Silent Warnings, No Room to Breathe
Nearly two years ago, one of
my closest office friends—technically a former colleague, but permanently my coffee-time
and knowledge-sharing partner—used to sit right next to me. Along with our
daily tasks, we usually debated almost every topic we knew about. Not
discussions. Not agreements. Real debates. That’s how our learning stayed
active.
One regular workday,
something small caught my attention. I casually asked,
“Is your laptop monitor closing properly? It doesn’t look right.” He was
confident everything was fine. And technically, it was—the screen opened, the
system worked.
But something else felt off.
The keyboard area looked
uncomfortable, like a system running continuously without proper cooling
vents. When we touched the surface, we felt it immediately—uneven, slightly
bulged. Not dramatic, but enough to feel that the internal battery wasn’t
happy.
We contacted the right
person. His response shocked us: “If you continue working like this for a
few more days, this laptop could explode.”
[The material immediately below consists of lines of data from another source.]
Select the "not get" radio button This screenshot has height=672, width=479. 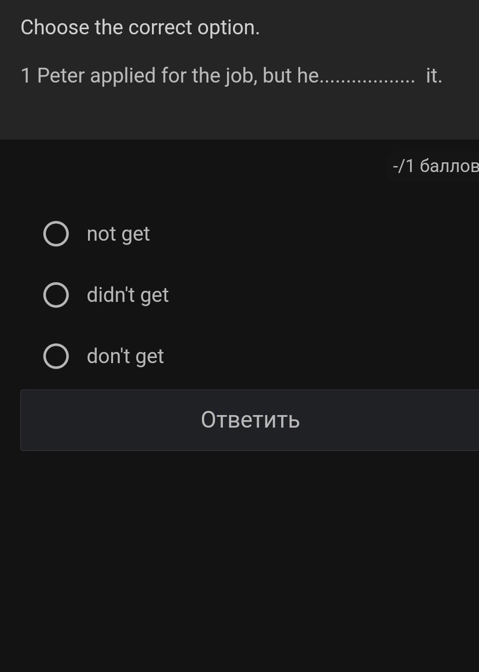(x=56, y=234)
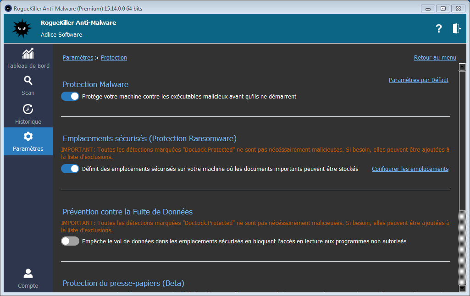
Task: Click the exit door icon
Action: (457, 28)
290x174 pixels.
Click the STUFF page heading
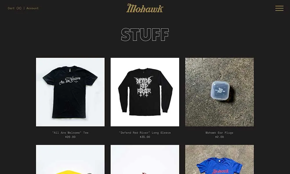click(x=145, y=35)
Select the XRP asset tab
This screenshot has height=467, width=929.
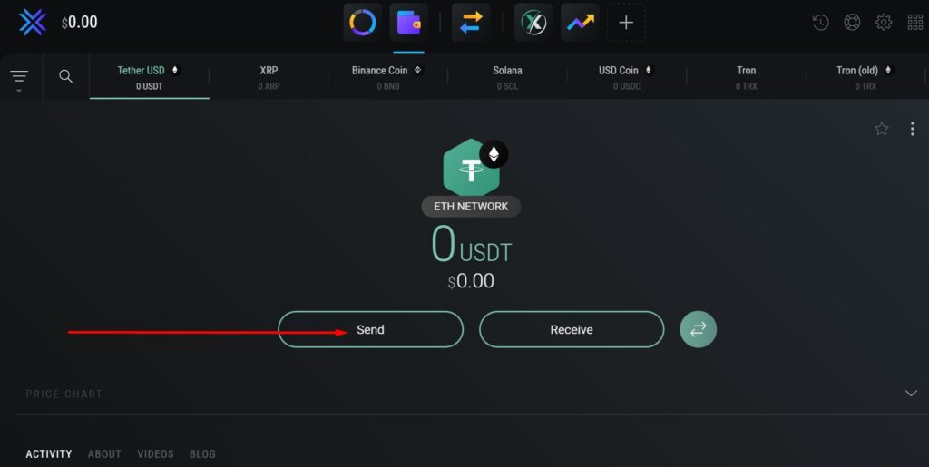[x=269, y=77]
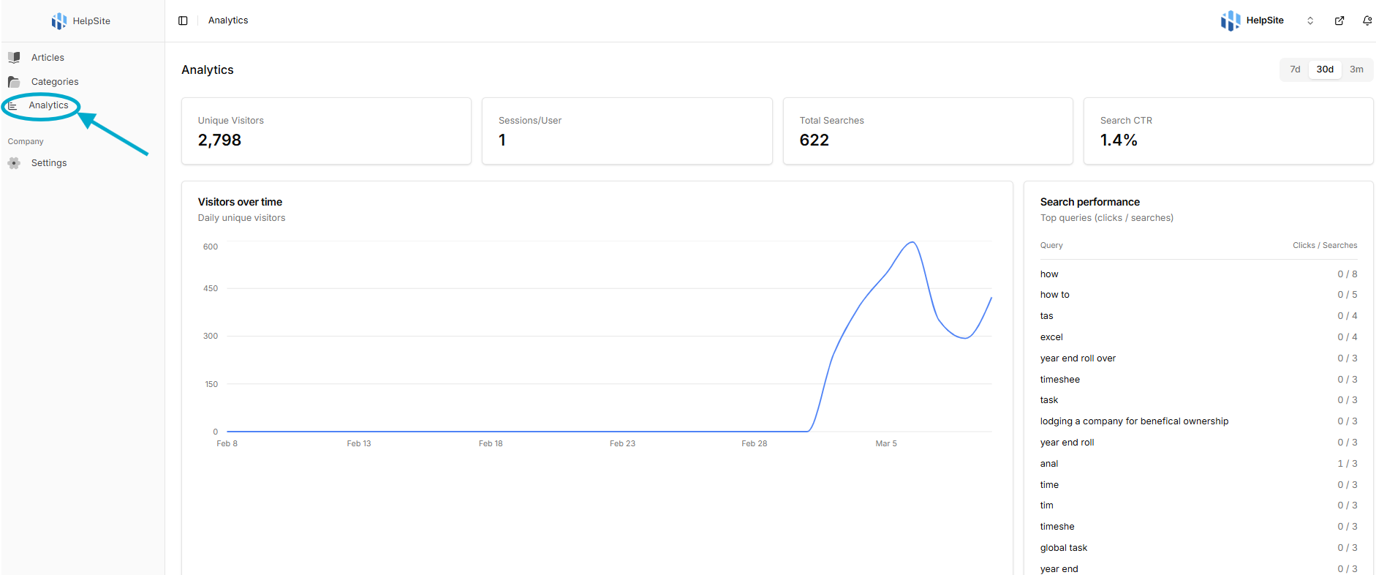
Task: Open the notifications bell icon
Action: tap(1367, 20)
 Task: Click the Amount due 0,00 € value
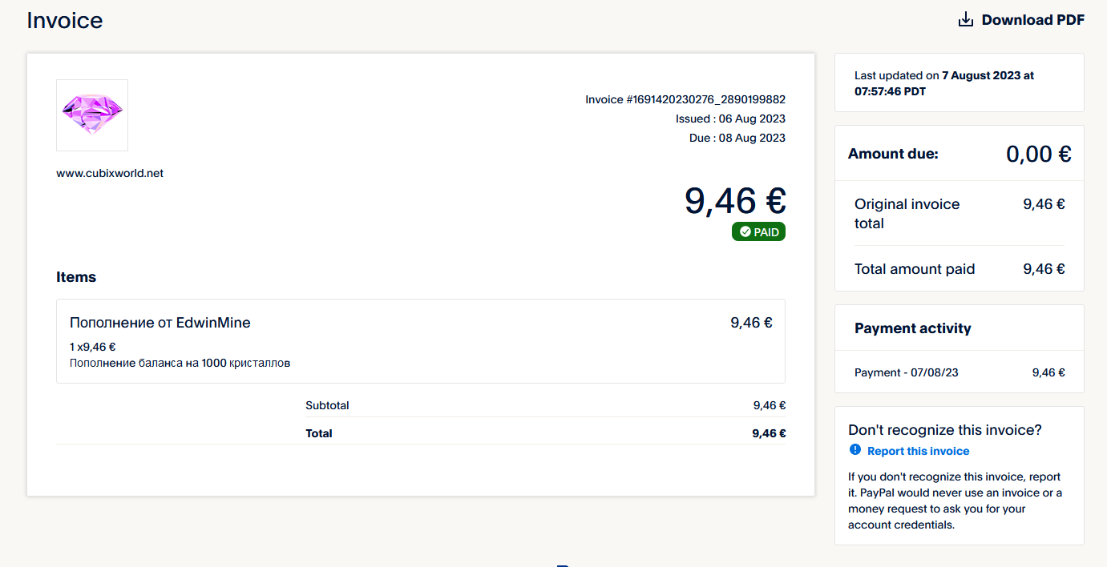tap(1038, 154)
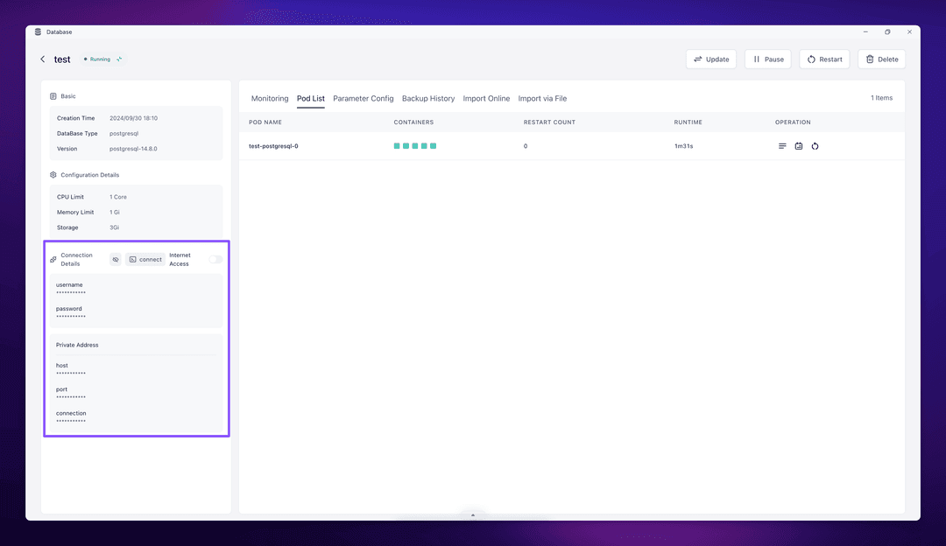
Task: Open the Backup History tab
Action: [x=428, y=98]
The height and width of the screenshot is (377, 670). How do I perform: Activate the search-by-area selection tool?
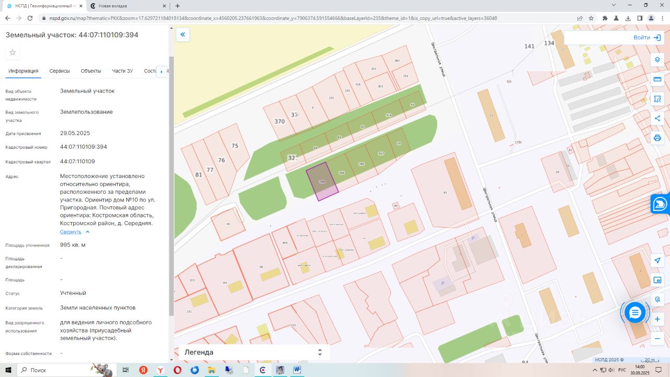(x=657, y=99)
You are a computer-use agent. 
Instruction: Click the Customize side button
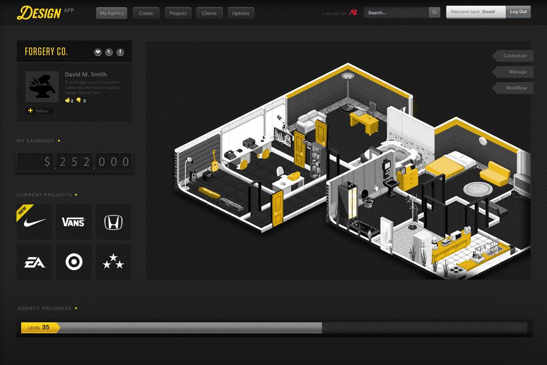(x=514, y=56)
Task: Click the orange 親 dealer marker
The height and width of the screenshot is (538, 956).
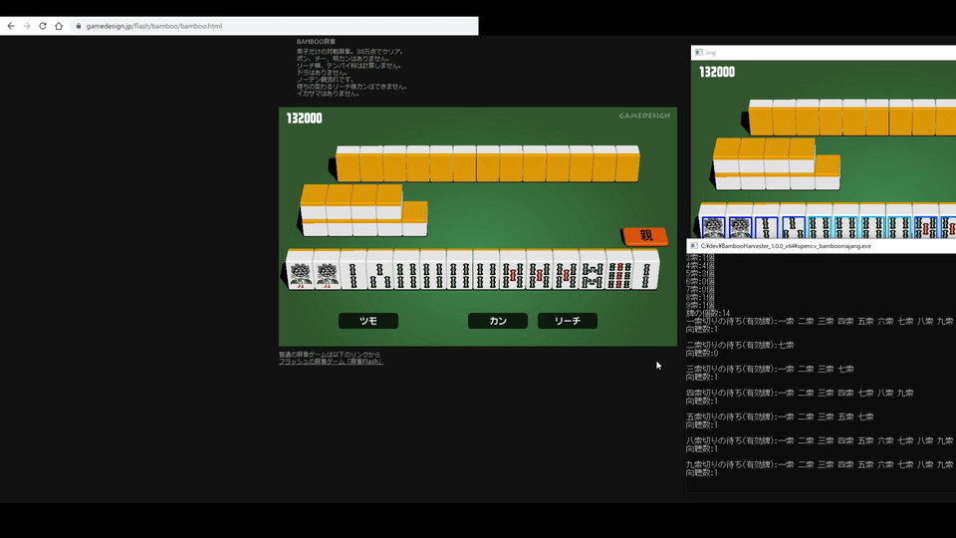Action: click(x=645, y=236)
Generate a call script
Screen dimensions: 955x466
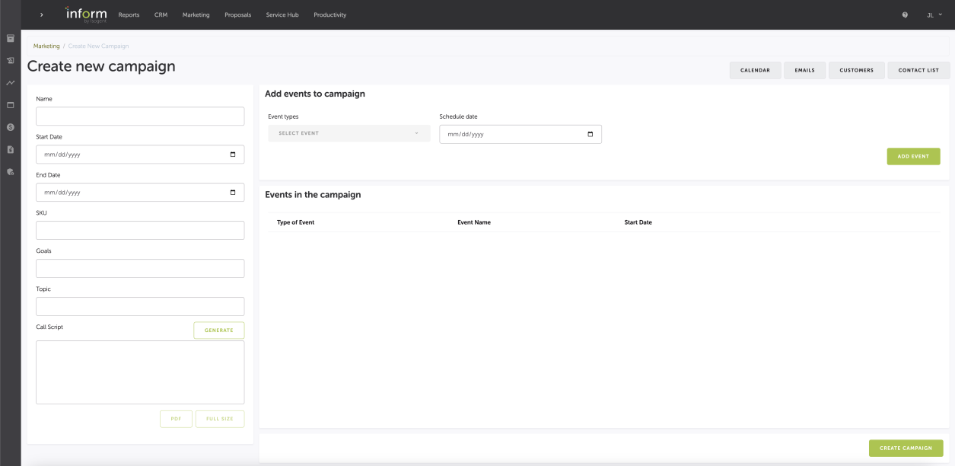click(x=218, y=330)
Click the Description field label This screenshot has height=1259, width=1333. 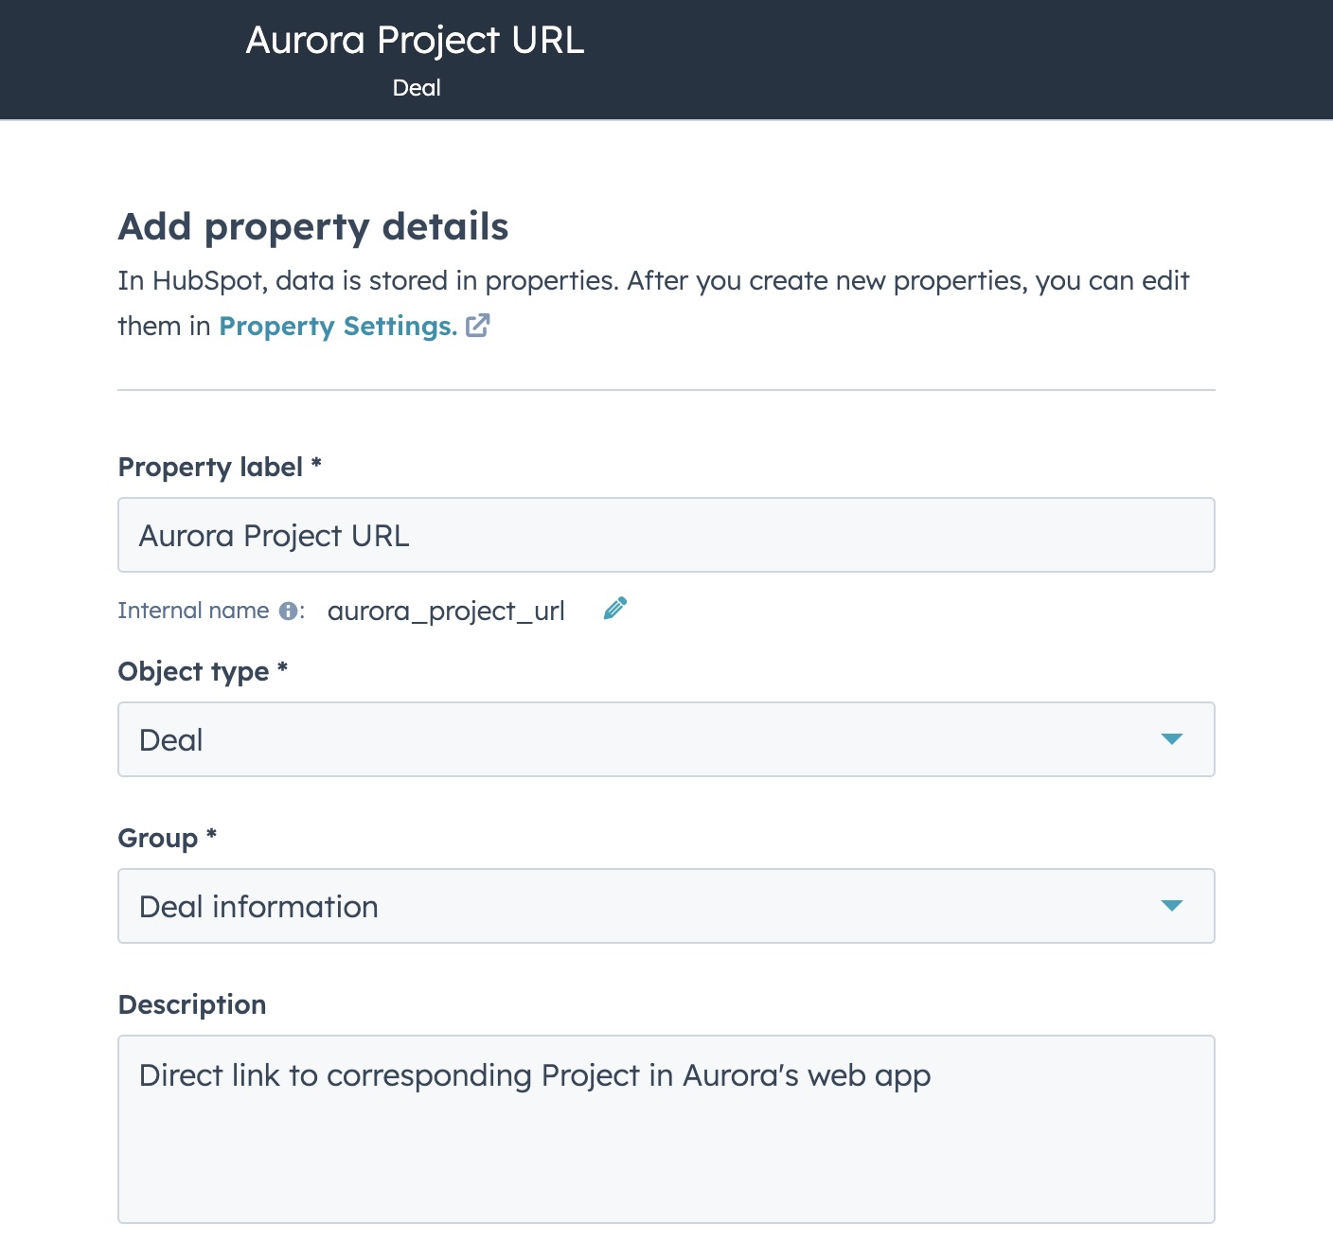pyautogui.click(x=192, y=1005)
That moment stayed with me.
Because the laptop didn’t
crash suddenly. It showed early battery-health symptoms—poor
ventilation, constant charging, no cooling breaks. The battery wasn’t bad; it
was actually good, just overfed. Like a system kept at 95–100% all the
time, never allowed to breathe.
Good batteries survive
longer when they’re monitored, not overcharged. They need space to cool
down, charging cycles that rise and fall, and moments to disconnect. Staying
plugged in forever doesn’t mean efficiency—it means stress.
That day made me reflect on
us. Just like system batteries, we need to monitor our own charge levels.
Continuous input—learning, responsibilities, expectations—without discharge
slowly builds pressure. Without cooling, even strong systems start swelling
internally.
Rest isn’t laziness. It’s thermal
management. Unplugging isn’t failure. It’s preventive maintenance.
Sometimes, a visible issue
isn’t a breakdown. It’s a system alert, reminding us to check our
ventilation before the system forces a shutdown.